-- Goal of the exercise --
Reproduce the stretch of the records from the line containing "Describe the element at coordinates (112, 479)" through the line containing "center [350, 43].", putting "What is the position of" in place of "Where is" and leaving everything else unchanged.

[Stored items]
━━━━━━━━━━━━━━━━
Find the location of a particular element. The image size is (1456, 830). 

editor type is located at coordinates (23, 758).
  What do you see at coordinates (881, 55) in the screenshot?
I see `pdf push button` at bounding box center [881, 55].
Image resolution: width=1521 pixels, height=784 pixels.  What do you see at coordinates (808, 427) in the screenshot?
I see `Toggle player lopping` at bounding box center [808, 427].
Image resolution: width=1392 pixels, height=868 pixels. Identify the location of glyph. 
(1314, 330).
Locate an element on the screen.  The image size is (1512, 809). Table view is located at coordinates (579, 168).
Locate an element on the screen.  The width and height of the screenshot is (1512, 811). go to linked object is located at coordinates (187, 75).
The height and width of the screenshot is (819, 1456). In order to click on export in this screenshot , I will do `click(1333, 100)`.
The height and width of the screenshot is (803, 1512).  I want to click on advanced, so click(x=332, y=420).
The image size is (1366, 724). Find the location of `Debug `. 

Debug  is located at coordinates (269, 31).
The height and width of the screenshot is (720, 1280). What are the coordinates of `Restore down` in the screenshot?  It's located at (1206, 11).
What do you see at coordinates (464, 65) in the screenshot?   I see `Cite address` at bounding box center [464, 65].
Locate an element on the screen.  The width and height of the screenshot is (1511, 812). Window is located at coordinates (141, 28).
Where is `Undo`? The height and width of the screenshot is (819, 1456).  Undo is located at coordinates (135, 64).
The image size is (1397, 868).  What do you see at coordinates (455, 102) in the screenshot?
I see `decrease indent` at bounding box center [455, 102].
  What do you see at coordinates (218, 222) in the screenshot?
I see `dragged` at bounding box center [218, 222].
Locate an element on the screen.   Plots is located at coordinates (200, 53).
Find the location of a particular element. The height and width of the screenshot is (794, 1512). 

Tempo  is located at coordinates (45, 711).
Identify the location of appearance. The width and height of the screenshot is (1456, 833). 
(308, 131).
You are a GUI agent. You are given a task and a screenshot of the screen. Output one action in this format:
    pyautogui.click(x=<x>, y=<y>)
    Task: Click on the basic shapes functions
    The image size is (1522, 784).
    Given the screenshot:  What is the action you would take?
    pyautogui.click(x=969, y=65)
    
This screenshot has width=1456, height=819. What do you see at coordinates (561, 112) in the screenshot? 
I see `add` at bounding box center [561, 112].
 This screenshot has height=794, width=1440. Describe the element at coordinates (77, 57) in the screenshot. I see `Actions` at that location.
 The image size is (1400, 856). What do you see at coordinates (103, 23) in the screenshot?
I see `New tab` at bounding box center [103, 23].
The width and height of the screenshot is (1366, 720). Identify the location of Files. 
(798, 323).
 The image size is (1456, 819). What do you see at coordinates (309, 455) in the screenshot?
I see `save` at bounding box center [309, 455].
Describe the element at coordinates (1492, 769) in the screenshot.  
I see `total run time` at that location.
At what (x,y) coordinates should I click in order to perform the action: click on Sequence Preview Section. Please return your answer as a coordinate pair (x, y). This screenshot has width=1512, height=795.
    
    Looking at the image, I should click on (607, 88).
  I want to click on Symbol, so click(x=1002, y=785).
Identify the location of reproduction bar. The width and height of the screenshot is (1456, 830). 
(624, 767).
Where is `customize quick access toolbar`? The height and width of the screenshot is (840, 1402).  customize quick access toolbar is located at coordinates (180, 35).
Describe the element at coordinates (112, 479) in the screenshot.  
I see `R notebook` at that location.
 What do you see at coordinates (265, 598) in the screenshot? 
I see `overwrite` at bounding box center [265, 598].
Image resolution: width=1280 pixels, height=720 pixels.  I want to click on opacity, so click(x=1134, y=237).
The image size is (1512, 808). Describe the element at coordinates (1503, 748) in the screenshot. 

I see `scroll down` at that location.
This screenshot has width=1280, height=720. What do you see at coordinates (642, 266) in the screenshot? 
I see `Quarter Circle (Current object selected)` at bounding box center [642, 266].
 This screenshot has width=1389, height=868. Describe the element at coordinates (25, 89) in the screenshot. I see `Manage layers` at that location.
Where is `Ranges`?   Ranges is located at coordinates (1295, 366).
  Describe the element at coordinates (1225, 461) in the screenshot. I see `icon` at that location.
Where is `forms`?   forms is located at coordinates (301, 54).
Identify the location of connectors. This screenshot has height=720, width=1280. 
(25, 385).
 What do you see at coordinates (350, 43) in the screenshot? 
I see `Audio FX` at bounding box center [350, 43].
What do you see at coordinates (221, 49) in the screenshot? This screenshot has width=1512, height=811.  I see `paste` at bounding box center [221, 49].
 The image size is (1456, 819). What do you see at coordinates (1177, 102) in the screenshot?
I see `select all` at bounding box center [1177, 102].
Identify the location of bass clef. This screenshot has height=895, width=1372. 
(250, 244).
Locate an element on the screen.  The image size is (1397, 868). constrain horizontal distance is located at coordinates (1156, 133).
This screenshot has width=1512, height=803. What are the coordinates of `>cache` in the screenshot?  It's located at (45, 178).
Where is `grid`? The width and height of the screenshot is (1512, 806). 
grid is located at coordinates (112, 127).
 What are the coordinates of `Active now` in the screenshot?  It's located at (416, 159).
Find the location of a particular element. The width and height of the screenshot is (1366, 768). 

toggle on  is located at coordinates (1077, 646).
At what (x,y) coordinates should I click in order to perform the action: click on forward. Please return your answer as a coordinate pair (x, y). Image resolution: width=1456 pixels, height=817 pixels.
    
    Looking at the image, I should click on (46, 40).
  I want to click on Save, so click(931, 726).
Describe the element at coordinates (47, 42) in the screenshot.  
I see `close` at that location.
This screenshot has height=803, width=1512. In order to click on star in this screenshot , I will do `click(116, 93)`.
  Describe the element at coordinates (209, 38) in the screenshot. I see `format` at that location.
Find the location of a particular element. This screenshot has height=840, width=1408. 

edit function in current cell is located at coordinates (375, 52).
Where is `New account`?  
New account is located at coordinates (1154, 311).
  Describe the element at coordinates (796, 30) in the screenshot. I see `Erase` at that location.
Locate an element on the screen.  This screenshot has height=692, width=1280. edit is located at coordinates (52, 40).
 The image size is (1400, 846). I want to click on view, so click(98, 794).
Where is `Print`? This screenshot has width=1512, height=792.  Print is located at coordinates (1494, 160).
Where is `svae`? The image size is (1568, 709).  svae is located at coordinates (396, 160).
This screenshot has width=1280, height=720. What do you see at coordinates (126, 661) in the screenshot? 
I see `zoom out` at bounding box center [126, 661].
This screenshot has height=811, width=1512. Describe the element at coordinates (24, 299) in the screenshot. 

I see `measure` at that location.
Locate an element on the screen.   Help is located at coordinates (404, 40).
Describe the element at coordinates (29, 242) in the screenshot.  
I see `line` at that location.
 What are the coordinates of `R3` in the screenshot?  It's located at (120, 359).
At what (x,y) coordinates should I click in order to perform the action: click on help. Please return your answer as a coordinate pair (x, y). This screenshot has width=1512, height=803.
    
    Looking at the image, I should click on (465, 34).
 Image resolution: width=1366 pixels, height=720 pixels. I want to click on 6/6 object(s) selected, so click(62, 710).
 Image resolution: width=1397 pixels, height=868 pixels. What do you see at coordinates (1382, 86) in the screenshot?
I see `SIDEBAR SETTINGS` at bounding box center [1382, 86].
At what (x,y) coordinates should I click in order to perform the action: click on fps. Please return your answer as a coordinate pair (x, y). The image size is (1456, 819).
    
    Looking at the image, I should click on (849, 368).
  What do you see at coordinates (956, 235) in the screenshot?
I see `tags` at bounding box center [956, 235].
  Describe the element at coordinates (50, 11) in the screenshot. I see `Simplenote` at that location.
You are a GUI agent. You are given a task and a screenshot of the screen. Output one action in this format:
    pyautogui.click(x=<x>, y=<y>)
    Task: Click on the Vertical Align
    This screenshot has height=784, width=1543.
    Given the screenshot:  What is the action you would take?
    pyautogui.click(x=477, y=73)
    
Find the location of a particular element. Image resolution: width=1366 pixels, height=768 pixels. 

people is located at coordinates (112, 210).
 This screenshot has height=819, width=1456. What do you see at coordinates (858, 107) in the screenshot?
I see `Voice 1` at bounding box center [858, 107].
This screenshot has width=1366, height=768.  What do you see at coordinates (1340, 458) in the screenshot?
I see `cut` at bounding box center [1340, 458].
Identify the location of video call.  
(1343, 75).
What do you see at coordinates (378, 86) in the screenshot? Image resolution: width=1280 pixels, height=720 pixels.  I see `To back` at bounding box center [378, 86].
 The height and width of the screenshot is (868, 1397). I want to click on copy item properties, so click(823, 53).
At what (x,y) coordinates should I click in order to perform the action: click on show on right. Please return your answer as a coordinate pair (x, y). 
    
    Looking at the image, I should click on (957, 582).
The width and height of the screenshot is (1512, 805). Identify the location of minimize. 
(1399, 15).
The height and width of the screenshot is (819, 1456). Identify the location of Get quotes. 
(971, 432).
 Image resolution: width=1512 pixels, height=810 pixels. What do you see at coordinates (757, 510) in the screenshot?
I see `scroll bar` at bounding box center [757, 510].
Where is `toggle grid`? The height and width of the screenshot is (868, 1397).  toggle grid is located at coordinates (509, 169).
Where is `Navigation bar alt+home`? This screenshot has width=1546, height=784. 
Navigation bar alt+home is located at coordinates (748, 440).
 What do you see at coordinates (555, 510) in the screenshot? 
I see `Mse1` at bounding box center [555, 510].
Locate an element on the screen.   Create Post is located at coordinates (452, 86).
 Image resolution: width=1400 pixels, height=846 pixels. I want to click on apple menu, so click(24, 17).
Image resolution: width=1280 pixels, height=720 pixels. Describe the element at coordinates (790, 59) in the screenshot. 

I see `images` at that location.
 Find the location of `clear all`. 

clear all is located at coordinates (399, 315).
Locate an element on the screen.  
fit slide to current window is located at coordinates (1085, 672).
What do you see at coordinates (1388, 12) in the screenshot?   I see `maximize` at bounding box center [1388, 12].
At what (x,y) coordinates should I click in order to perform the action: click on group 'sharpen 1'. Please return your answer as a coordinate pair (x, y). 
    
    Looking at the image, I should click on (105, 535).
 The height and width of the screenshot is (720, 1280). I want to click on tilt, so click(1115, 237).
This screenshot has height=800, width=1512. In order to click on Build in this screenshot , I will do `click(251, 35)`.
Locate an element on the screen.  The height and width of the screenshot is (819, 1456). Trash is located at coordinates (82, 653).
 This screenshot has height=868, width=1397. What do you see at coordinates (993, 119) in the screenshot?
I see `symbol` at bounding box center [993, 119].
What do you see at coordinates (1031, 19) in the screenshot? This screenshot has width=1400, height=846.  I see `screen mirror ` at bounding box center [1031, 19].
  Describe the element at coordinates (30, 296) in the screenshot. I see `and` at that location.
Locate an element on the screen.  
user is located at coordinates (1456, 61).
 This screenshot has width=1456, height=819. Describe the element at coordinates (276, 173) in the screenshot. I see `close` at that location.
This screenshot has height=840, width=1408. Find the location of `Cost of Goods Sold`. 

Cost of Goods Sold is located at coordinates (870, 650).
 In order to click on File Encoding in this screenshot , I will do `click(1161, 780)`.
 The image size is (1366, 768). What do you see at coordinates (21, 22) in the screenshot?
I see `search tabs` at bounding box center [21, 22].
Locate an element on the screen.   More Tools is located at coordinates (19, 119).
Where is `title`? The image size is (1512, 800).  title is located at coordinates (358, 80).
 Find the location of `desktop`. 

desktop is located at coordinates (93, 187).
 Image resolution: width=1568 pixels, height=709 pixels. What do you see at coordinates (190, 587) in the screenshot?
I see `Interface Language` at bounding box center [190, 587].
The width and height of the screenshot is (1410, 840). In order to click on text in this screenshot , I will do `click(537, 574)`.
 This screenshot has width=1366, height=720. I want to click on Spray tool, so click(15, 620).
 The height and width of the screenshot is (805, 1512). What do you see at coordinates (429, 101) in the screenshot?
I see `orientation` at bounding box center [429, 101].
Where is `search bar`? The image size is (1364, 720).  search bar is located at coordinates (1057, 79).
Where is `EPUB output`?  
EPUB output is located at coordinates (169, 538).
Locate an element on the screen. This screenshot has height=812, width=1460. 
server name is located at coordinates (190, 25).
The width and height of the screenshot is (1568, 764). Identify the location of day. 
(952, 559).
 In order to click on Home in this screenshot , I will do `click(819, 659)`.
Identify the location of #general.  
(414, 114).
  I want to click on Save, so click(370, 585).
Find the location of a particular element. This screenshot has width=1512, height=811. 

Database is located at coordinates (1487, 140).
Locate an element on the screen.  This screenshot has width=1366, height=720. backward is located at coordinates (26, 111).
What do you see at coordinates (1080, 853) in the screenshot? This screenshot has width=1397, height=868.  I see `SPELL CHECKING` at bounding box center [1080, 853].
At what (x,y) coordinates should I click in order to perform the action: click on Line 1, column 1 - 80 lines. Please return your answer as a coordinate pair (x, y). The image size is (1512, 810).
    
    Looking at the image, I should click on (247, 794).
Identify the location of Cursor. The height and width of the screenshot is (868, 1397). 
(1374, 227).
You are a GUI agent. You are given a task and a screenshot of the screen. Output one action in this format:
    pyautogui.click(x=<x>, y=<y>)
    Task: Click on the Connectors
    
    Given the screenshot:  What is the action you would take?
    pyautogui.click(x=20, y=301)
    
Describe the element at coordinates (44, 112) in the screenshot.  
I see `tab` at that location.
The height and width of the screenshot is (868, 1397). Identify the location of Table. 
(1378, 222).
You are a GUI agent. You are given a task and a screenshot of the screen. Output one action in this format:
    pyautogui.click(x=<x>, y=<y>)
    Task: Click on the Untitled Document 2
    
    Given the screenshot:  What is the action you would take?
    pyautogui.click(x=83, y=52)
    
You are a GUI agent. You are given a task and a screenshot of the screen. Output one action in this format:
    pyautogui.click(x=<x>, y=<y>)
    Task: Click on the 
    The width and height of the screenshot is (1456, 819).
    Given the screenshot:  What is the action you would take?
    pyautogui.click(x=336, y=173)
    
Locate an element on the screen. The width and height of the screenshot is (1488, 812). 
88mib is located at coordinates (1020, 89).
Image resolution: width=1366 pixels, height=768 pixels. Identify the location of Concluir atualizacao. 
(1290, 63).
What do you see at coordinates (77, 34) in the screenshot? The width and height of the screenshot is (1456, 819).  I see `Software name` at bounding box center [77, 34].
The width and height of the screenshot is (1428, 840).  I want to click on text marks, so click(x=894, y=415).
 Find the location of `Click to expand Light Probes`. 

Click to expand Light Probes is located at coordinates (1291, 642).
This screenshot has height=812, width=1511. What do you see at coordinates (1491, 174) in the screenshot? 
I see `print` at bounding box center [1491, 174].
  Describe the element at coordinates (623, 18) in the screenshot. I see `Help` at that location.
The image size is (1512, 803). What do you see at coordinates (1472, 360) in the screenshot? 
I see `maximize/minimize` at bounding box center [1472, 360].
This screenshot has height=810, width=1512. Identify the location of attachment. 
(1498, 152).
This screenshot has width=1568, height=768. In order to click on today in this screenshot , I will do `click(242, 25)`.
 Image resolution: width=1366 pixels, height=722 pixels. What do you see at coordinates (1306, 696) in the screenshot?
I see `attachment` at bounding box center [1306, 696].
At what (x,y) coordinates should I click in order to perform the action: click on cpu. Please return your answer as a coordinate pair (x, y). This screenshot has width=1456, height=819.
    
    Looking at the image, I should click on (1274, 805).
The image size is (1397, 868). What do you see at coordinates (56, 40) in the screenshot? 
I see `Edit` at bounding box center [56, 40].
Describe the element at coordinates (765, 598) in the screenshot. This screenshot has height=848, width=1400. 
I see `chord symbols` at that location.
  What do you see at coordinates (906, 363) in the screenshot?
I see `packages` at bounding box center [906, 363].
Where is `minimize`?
━━━━━━━━━━━━━━━━
-- Task solution --
Describe the element at coordinates (112, 479) in the screenshot.  
I see `R notebook` at that location.
 What do you see at coordinates (265, 598) in the screenshot? 
I see `overwrite` at bounding box center [265, 598].
Image resolution: width=1280 pixels, height=720 pixels.  I want to click on opacity, so click(x=1134, y=237).
The image size is (1512, 808). Describe the element at coordinates (1503, 748) in the screenshot. 

I see `scroll down` at that location.
This screenshot has width=1280, height=720. What do you see at coordinates (642, 266) in the screenshot? 
I see `Quarter Circle (Current object selected)` at bounding box center [642, 266].
 This screenshot has width=1389, height=868. Describe the element at coordinates (25, 89) in the screenshot. I see `Manage layers` at that location.
What is the position of `Ranges`?   Ranges is located at coordinates (1295, 366).
  Describe the element at coordinates (1225, 461) in the screenshot. I see `icon` at that location.
What is the position of `forms`?   forms is located at coordinates (301, 54).
Identify the location of connectors. This screenshot has height=720, width=1280. 
(25, 385).
 What do you see at coordinates (350, 43) in the screenshot? 
I see `Audio FX` at bounding box center [350, 43].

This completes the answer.